- Born: Cora Ann Pair September 8, 1875 Knightdale, North Carolina
- Died: May 10, 1952 (aged 76) Brewerville, Liberia
- Education: Shaw University, Fisk University
- Occupation: Missionary
- Spouse: William Henry Thomas ​ ​(m. 1908; died in 1942)​

= Cora Ann Pair Thomas =

Liberian Baptist missionary

Cora Ann Pair Thomas (1875–1952) was a Baptist missionary, serving in Liberia from 1909 until her death in 1952. She is the grandmother of playwright and author Cori Thomas and the mother of former Liberian Ambassador David M. Thomas Cori’s father.

==Biography==
Thomas née Pair was born in Knightdale, North Carolina, on September 8, 1875.

She graduated from Shaw University in 1895. She then worked as a principal of an orphanage in Oxford, North Carolina, until she entered Fisk University in 1904, where she received missionary training.

In 1908 she married Reverend William Henry Thomas (1881-1942). The same year the couple traveled Brewerville, Liberia under the auspices of the Lott Carey Convention (LCC). While William supervised the Brewerville mission Cora taught at the Lott Carey Mission School.
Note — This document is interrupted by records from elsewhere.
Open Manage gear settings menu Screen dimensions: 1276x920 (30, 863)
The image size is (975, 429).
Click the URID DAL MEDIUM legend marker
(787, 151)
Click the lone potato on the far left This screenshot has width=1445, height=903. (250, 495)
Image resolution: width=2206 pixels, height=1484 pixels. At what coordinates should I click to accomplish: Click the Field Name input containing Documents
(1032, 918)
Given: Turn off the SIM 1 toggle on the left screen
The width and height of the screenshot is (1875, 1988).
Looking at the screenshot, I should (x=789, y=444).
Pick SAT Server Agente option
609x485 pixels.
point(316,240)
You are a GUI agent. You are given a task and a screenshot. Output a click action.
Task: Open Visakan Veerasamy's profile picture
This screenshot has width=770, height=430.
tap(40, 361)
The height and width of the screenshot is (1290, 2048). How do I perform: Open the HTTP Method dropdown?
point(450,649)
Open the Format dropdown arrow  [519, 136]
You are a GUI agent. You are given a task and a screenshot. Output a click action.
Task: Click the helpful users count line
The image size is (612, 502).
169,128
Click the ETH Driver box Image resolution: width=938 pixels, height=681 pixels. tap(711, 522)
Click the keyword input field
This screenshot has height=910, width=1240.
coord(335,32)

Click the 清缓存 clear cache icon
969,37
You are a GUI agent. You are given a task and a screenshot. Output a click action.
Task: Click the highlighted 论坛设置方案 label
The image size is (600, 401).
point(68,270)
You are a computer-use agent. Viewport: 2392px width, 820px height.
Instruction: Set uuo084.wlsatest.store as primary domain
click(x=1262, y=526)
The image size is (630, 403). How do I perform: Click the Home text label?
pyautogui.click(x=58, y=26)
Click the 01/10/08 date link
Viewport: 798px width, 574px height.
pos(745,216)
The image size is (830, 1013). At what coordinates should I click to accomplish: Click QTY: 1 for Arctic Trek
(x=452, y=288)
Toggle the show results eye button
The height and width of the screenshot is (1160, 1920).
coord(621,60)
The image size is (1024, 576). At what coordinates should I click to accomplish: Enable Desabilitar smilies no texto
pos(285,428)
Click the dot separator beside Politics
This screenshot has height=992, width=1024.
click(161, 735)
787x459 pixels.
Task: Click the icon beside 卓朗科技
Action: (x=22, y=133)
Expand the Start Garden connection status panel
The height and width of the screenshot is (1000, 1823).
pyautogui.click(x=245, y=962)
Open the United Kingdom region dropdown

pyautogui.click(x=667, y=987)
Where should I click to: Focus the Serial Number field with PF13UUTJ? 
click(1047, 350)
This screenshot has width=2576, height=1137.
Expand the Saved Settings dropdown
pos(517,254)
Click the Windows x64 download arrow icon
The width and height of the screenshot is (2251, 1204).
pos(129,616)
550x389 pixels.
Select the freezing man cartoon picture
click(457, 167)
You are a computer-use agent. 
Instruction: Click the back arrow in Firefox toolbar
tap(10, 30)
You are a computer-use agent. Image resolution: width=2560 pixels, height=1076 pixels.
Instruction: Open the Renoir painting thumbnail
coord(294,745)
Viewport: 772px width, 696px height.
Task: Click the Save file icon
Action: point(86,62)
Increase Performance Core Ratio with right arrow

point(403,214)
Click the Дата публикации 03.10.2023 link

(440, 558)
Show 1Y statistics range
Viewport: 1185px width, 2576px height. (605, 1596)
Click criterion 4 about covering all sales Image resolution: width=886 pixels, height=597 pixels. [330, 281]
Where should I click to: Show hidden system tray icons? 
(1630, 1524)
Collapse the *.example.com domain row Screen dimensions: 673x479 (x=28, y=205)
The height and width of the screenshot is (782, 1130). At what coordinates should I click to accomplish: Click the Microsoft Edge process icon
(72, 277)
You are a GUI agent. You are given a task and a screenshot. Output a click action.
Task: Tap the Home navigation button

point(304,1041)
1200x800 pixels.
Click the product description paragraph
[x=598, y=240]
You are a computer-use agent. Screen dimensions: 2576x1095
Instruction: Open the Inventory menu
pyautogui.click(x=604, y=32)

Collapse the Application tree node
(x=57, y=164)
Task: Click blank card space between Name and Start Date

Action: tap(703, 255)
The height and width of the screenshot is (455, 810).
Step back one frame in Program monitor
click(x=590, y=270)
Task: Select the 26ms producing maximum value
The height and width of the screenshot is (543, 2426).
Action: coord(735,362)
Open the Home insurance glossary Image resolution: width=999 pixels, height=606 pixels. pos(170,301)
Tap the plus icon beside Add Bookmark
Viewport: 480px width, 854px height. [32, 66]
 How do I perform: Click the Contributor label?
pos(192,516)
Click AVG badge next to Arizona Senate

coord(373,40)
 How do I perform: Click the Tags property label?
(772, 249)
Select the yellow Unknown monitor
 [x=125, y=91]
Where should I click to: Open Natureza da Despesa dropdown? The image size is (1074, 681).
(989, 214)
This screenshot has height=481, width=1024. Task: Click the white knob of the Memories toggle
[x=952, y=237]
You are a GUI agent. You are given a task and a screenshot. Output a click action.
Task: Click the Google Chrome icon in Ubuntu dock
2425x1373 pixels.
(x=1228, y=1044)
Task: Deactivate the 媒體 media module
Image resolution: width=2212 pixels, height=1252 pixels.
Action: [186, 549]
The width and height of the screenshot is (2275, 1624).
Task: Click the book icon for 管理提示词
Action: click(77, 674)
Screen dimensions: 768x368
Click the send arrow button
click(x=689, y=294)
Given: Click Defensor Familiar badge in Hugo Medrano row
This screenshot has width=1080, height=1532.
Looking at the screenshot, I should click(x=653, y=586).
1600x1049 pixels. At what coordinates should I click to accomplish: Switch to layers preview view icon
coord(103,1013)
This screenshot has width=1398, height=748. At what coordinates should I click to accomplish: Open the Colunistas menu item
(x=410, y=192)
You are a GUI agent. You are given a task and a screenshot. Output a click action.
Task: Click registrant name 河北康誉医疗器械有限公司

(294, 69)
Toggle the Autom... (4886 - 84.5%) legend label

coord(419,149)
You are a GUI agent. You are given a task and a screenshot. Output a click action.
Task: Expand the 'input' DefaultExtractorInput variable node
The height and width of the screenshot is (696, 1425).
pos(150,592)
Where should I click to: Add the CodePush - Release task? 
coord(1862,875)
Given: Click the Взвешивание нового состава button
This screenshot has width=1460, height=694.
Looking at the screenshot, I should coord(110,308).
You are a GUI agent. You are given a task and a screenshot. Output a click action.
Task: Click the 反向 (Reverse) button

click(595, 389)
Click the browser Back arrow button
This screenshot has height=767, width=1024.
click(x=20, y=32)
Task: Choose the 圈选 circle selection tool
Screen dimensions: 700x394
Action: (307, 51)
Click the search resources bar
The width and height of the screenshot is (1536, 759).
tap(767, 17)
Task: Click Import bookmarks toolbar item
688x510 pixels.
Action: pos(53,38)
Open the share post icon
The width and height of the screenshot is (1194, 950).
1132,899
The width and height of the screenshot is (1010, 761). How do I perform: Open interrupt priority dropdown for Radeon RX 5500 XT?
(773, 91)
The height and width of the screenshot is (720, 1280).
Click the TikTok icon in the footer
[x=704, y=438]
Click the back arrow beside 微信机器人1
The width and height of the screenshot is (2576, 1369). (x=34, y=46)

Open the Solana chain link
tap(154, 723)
William became a Liberian citizen while Cora retain her American citizenship. The couple worked together for 33 years, until William's death in 1942. After the death of her husband, Cora took over as the superintendent of the Brewerville mission. In 1946 she left Liberia due to poor health, returning in 1951 with a pilgrimage group.

Thomas died of malaria on May 10, 1952, in Brewerville, Liberia.